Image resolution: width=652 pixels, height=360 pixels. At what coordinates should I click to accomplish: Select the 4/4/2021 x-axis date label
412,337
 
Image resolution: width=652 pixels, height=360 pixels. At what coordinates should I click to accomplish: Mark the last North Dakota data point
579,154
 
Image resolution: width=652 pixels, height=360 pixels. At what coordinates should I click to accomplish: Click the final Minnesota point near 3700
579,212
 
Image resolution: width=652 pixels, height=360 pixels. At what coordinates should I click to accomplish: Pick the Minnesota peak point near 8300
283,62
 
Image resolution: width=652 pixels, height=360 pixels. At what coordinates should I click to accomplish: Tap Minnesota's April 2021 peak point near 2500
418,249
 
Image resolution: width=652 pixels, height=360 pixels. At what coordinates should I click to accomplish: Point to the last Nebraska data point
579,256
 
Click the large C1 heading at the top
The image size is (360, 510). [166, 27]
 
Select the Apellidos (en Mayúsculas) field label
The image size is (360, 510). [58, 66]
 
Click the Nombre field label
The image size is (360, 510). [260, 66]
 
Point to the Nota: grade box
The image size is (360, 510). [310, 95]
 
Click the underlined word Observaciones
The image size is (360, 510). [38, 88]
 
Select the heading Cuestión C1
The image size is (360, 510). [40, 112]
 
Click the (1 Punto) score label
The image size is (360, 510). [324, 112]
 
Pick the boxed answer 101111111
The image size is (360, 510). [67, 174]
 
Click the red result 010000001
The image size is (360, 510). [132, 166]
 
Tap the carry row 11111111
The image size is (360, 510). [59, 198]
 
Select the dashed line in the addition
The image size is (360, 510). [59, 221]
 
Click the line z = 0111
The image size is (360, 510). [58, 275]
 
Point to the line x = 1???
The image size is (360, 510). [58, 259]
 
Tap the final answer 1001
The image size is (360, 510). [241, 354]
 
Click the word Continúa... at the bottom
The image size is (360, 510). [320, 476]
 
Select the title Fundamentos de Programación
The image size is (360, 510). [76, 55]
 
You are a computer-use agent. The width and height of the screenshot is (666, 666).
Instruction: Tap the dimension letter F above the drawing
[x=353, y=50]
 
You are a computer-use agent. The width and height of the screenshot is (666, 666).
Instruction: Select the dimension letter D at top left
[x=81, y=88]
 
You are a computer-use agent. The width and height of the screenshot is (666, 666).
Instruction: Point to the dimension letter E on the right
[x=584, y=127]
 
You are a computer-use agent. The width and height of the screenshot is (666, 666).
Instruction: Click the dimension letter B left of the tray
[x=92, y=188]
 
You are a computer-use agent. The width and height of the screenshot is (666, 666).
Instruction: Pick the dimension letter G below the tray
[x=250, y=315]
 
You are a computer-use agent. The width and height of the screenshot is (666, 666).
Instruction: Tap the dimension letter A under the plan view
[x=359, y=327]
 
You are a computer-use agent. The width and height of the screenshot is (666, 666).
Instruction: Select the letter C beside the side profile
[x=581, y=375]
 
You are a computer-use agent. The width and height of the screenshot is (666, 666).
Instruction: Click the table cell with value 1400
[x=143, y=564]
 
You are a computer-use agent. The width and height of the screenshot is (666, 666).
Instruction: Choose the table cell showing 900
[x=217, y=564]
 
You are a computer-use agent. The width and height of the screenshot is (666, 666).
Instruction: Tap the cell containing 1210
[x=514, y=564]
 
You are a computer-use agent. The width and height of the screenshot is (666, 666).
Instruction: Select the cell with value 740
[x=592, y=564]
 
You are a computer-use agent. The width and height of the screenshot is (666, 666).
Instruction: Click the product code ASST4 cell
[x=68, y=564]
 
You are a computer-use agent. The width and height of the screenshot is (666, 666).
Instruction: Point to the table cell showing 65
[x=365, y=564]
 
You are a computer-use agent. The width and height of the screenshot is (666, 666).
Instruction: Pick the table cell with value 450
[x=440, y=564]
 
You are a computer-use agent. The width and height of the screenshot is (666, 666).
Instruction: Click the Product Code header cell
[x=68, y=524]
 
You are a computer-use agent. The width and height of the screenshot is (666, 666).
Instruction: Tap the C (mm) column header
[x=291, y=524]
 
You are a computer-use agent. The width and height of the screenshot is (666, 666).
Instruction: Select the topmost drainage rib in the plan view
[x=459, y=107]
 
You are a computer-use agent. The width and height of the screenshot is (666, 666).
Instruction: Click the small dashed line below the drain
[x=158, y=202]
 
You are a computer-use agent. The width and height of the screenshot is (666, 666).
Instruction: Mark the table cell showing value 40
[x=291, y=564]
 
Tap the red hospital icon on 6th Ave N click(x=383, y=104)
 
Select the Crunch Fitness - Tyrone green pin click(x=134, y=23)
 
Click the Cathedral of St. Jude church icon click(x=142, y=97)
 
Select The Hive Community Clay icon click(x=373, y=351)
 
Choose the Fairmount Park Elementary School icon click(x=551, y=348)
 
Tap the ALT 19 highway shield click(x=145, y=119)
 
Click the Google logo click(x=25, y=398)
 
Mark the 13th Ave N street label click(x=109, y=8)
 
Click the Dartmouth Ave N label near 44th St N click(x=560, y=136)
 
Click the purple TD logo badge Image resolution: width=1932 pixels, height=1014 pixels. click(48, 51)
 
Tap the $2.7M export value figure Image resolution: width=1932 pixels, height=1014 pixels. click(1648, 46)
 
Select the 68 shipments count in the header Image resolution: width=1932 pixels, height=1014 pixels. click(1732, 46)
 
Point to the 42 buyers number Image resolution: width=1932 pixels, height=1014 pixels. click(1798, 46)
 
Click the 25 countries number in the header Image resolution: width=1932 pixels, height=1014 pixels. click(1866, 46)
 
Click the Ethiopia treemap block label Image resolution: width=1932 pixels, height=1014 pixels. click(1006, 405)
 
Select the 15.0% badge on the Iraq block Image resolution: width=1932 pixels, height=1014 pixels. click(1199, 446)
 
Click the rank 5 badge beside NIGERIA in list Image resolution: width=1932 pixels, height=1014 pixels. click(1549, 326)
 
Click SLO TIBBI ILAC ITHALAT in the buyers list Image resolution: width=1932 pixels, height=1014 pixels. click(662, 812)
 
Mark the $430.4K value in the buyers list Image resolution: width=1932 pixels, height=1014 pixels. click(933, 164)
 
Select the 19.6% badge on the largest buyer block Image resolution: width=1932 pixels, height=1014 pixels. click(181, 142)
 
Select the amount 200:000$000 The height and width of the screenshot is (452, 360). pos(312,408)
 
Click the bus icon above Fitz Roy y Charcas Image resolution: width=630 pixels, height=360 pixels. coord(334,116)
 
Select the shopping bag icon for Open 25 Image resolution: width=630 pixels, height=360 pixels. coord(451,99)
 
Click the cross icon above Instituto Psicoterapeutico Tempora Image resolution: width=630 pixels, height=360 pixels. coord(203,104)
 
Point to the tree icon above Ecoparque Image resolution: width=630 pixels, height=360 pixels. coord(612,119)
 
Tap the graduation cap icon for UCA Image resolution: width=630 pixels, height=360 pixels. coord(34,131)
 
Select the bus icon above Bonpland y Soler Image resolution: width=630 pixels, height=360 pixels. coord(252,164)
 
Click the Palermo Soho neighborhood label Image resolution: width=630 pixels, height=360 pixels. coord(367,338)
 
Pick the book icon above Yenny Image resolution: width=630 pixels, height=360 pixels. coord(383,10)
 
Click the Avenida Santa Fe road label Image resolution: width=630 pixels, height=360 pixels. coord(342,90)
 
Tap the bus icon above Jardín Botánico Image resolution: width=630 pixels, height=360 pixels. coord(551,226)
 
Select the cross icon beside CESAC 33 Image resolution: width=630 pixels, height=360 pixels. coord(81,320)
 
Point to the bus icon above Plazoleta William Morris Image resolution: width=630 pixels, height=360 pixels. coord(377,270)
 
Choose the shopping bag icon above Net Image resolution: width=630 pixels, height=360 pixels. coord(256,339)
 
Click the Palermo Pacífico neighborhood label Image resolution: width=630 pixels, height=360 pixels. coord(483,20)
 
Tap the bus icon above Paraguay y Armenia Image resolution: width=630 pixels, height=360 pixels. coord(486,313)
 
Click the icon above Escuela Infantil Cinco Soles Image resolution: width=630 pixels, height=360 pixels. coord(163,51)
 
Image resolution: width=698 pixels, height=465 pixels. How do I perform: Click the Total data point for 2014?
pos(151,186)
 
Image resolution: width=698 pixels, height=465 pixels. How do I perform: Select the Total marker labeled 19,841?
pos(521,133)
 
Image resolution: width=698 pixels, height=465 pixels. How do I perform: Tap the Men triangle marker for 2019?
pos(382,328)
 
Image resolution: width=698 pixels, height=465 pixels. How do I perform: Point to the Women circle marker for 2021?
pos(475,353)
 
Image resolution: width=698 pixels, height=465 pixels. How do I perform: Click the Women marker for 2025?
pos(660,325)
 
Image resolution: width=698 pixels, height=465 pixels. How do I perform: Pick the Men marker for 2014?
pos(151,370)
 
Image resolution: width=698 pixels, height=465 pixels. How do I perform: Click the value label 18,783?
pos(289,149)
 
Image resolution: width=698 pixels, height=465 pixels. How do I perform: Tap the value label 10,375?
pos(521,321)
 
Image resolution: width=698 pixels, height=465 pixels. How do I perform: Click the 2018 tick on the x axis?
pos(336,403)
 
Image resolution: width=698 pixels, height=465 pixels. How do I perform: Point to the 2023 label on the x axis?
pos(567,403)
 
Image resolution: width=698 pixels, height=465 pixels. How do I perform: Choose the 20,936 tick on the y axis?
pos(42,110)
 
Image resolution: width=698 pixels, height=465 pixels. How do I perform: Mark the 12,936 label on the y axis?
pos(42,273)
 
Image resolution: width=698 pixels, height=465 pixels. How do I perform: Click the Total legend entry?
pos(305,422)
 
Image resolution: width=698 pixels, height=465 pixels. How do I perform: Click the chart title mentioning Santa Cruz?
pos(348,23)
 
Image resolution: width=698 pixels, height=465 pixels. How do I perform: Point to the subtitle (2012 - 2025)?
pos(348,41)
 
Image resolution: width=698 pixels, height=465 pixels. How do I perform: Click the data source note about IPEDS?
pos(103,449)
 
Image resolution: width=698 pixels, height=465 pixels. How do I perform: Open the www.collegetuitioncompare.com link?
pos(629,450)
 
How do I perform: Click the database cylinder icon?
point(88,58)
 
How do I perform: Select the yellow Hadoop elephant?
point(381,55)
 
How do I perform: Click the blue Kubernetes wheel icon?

===============

* [Written request]:
Please restate the material starting at the line containing "Click the Palermo Soho" and ending at the line containing "Pick the book", both included, keeping each line's wording and offsetting every coordinate in the answers by 15.

* [Final result]:
Click the Palermo Soho neighborhood label Image resolution: width=630 pixels, height=360 pixels. coord(382,353)
 
Pick the book icon above Yenny Image resolution: width=630 pixels, height=360 pixels. coord(398,25)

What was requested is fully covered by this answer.